* [Data shown]
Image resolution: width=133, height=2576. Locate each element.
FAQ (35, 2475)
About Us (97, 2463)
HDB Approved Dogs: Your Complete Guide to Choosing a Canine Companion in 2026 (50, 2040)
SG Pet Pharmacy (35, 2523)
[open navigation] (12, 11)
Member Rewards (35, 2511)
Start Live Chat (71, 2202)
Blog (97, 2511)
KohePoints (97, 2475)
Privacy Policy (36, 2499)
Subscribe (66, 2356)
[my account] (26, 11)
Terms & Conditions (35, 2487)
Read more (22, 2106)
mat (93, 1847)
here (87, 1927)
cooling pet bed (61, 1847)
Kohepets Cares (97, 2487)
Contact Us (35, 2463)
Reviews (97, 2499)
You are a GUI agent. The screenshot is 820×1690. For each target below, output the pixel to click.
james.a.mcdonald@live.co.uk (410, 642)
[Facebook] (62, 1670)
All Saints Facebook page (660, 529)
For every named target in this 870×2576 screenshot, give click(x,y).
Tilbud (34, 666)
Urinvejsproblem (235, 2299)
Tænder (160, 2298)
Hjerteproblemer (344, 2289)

--

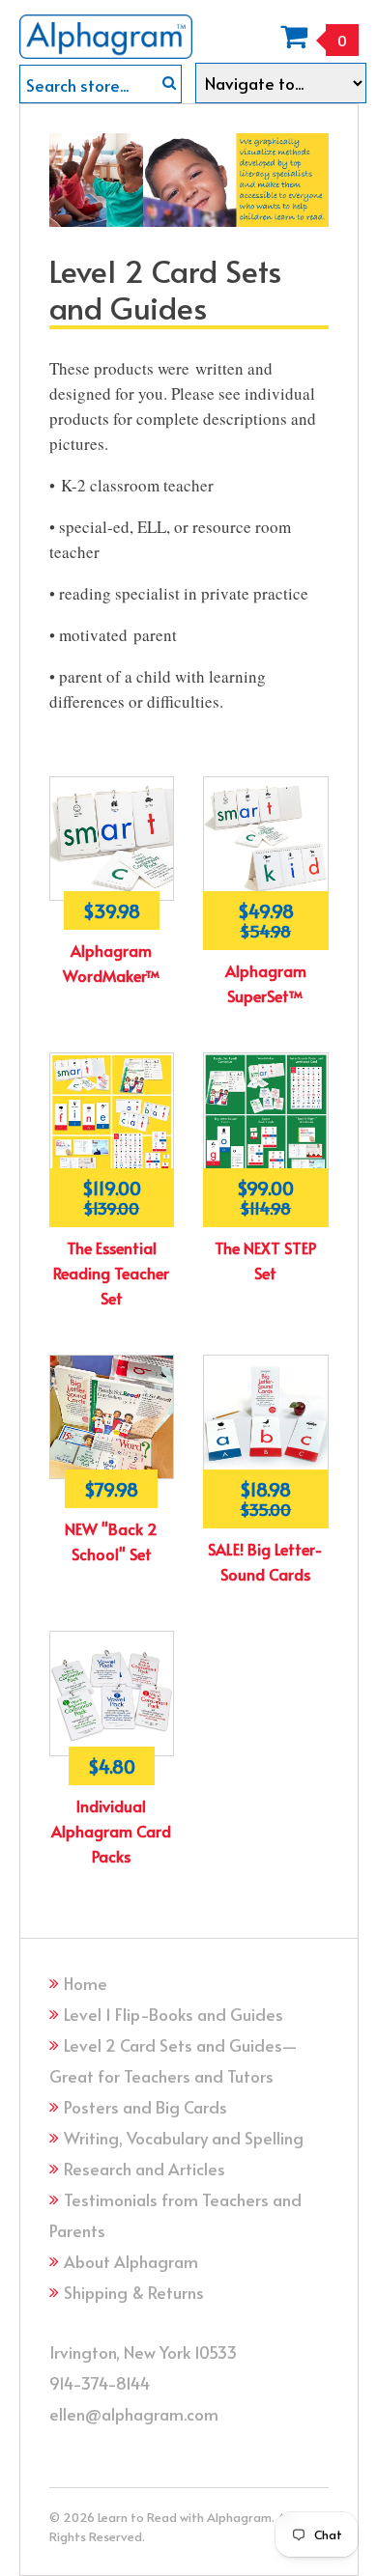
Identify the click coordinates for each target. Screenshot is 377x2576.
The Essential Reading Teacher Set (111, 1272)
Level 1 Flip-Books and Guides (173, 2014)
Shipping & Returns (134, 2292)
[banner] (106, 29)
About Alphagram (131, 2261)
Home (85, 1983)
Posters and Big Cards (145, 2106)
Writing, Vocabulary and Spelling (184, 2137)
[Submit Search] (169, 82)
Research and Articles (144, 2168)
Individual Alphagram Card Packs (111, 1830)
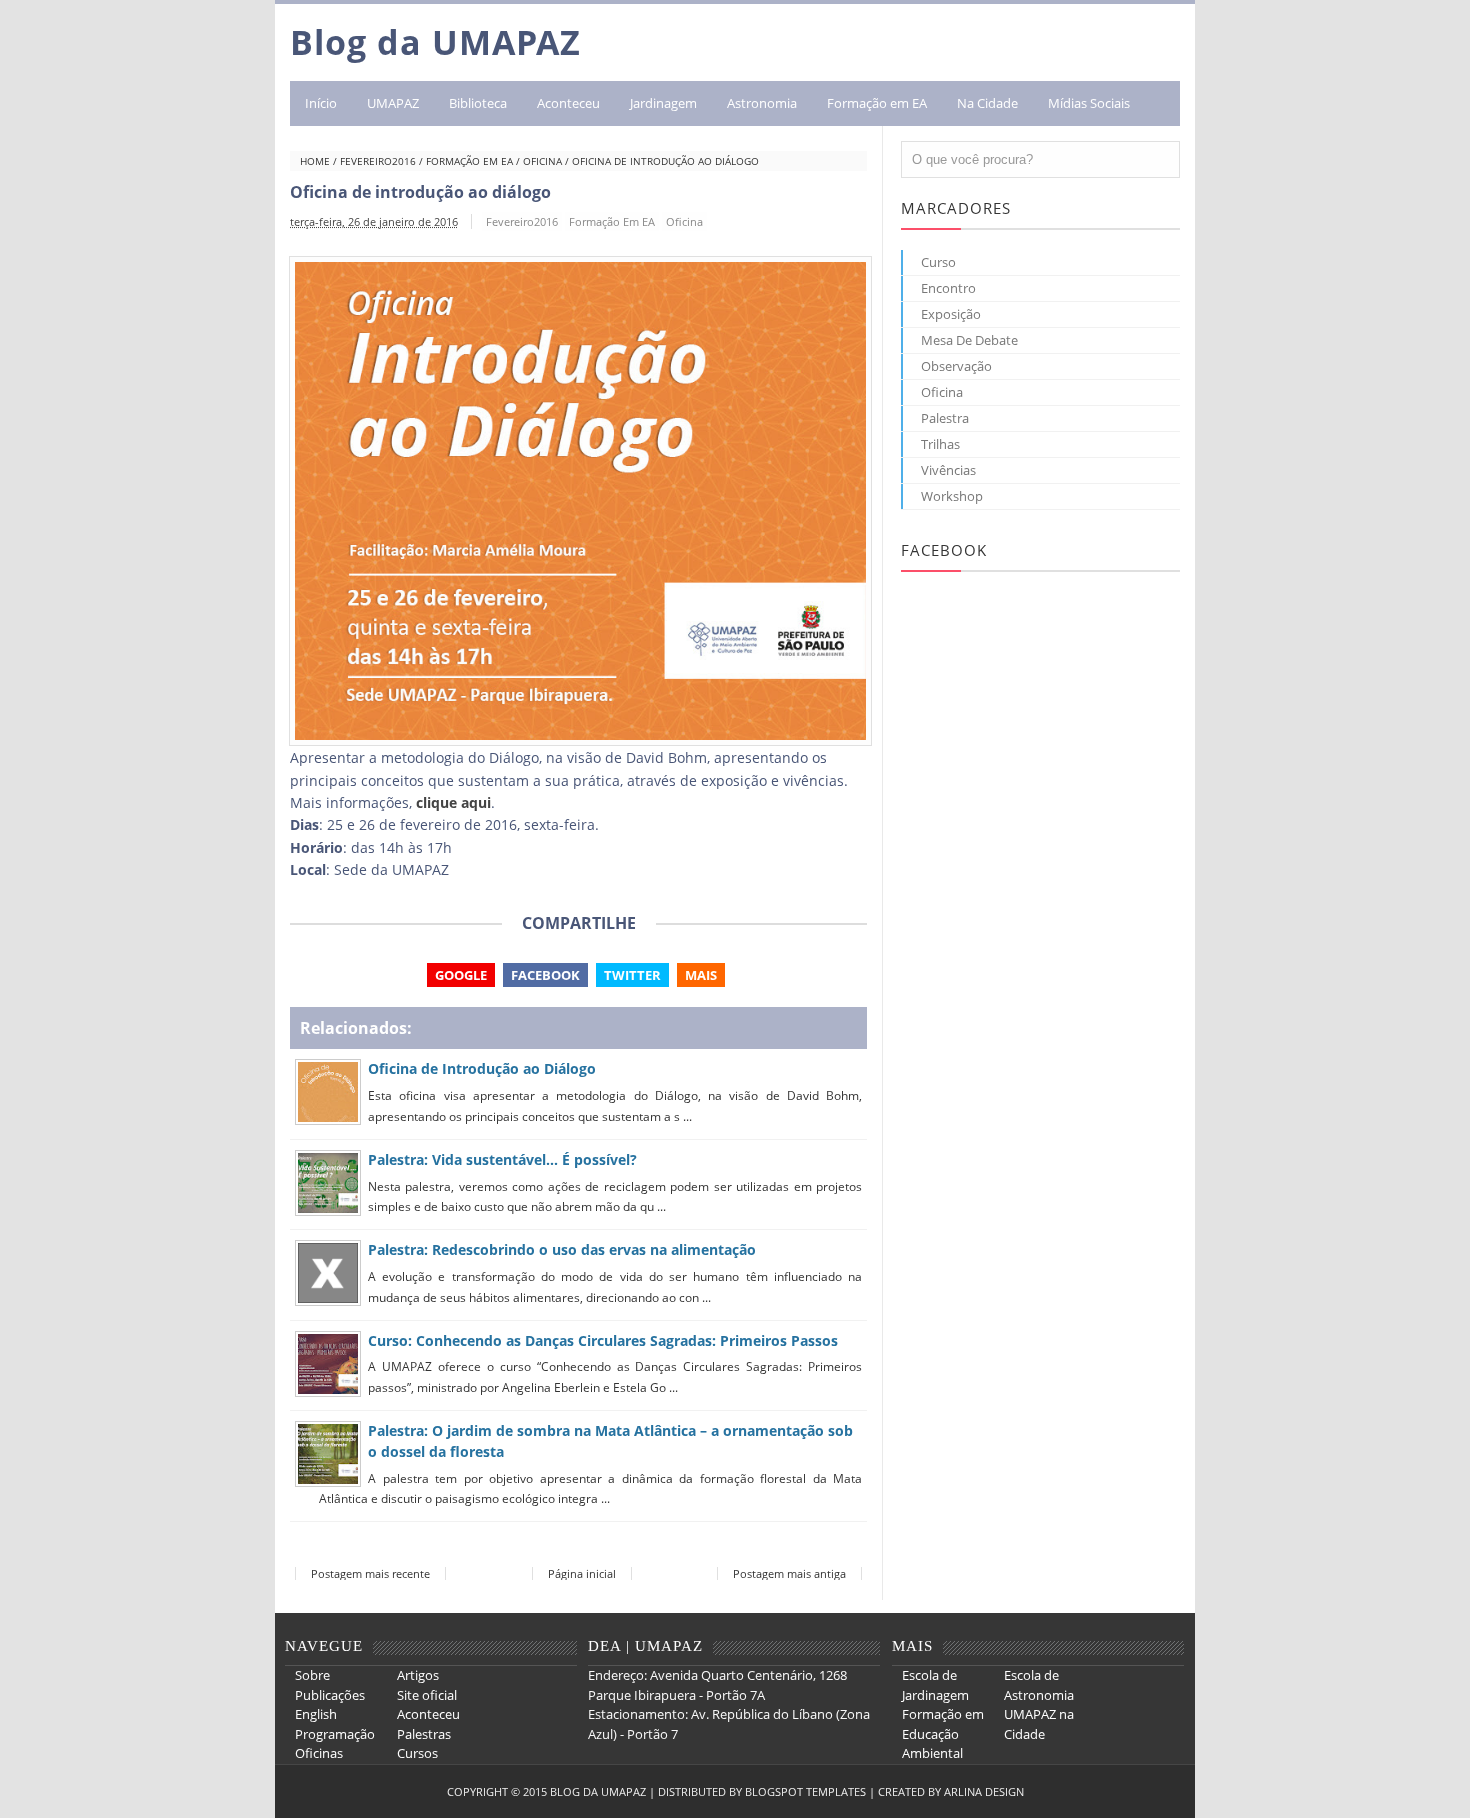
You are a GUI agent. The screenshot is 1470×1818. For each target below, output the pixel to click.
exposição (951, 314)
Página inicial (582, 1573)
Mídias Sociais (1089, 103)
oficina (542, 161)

* [Work to complete] When you reach the line with "Blog (97, 2511)" in the records above, start writing out lines exactly, and stop once the line with "Hjerteproblemer (344, 2289)" has been written; include nothing else.

* [Written solution]
Blog (97, 2511)
KohePoints (97, 2475)
Privacy Policy (36, 2499)
Subscribe (66, 2356)
[my account] (26, 11)
Terms & Conditions (35, 2487)
Read more (22, 2106)
mat (93, 1847)
here (87, 1927)
cooling pet bed (61, 1847)
Kohepets Cares (97, 2487)
Contact Us (35, 2463)
Reviews (97, 2499)
You are a GUI agent. The screenshot is 820×1690. For each target below, output the pixel to click.
james.a.mcdonald@live.co.uk (410, 642)
[Facebook] (62, 1670)
All Saints Facebook page (660, 529)
For every named target in this 870×2576 screenshot, give click(x,y).
Tilbud (34, 666)
Urinvejsproblem (235, 2299)
Tænder (160, 2298)
Hjerteproblemer (344, 2289)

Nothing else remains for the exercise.